Where – St Petersburg, Russia. We met at a Hari Krishna restaurant called Rada&K with amazing veggie food.


When – Tuesday 9th September 2014 is when we met. Musora Bolshe Net was set up 10 years ago in 2004, when a few friends cleaned up some lakes near St Petersburg.


Who – Denis Stark, one of the founders of volunteer network Musora Bolshe Net and his girlfriend. There are about 10-15 volunteers including Denis who devote regular hours each week alongside their work, 200 people helping out at occasional events and 100,000 people who get involved about once a year.


What – Musora Bolshe Net, one of the largest environmental networks in Russia, working towards a human system in which production of rubbish is eliminated, and everything is cycled round, as in nature. Activities include lessons for educating people about recycling, waste systems, environmental issues and so on; eco-events working with businesses to run team ‘away days’ in natural surroundings with an element of tree-planting, rubbish-collecting etc; attendance at festivals to run glass deposit systems to help reduce amount of waste produced; organisation of and participation in conferences to share experiences, often internationally.


Why – to strive towards “life without garbage”, where production and consumption patterns produce no waste.


Impacts/success – no tangible measurements, partly due to the model of Musora Bolshe Net: the idea is to make it as easy as possible for people to organise their own clean ups, which makes tracking quite difficult. It is also very tricky to know what change has come about as a result of Musora Bolshe Net and what is from general cultural changes in society, as with most organisations trying to engender changes in behaviour across society!

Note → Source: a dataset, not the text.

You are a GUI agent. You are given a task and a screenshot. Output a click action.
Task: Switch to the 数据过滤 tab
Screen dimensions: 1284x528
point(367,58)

There are easy step-by-step videos online, and various spin outs that Denis knows about which started from Musora Bolshe Net volunteers providing encouragement and advice at the beginning. There are possibly lots more events and initiatives besides which he is not aware of but have their roots stemming from the activities of Musora Bolshe Net.


Find out more –


Personal reflections –

” The most important thing is to lead by example” – this is the main philosophy behind Denis’ approach.

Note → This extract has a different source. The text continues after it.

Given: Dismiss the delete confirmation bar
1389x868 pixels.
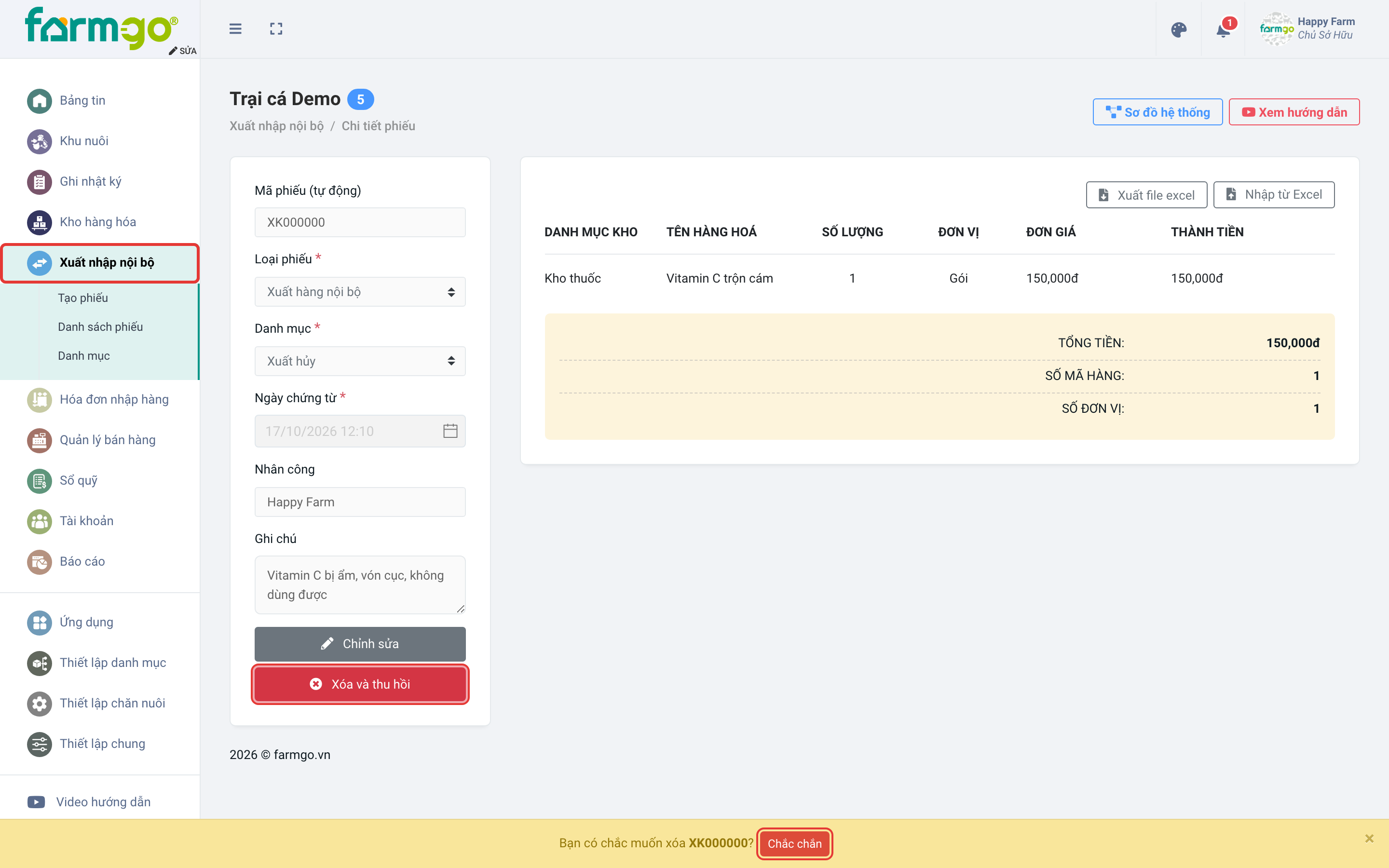Looking at the screenshot, I should (x=1370, y=839).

– Business and government said the general public won’t separate waste if they provide for it, so Musora Bolshe Net show it is possible by demonstrating with particular apartment blocks to show that people are ready. Government officials are now making promises related to waste management (fulfilling is another matter but it’s the start that is needed to make it a reality!) and some businesses are providing separate waste contsiners to enable recycling.

– They share experiences through webinars, conferences and online tutorials to provide inspiration and encouragement.

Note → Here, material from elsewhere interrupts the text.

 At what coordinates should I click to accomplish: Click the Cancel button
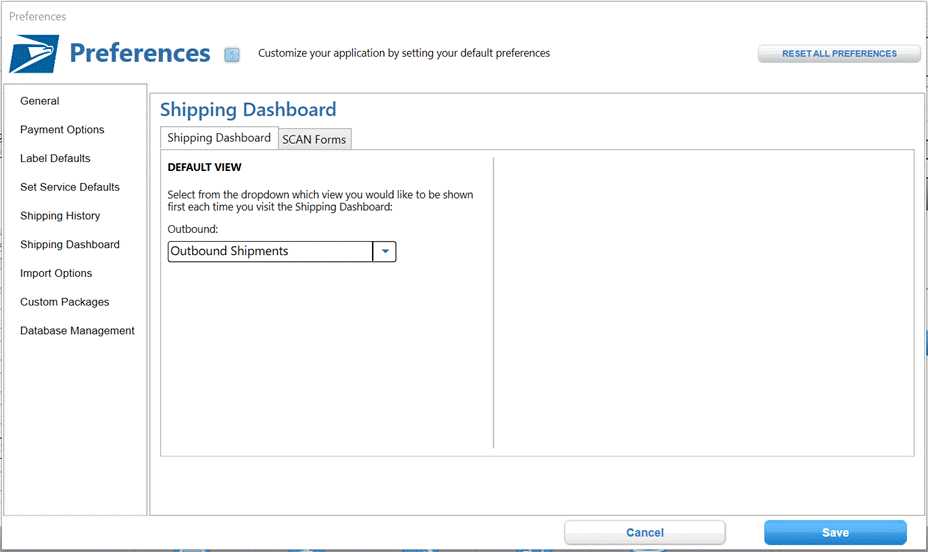tap(645, 532)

– T-shirts are provided to clean up teams as presents afterwards rather than being given to wear while doing it – so that the clean up team are not perceived as separate to others who might observe them. The observers are the same; they can/should get involved too.

– Half of the time spent organising a clean up should be to tell people about it, why they are doing it, encouraging involvement and the other half actually doing the clean up, again, all about providing inspiration for others to get involved too.


Denis’ advice for anyone trying to effect positive change is to realise the trap you are in when wanting to tackle a big problem i.e. feeling too small to make any difference, and therefore you do nothing. Do small things, openly, with others and that gets others doing things too and so it grows. It reminds me of the quote about the mosquito…

“Whoever thinks small things cant make a big impact has never gone to bed with a mosquito”.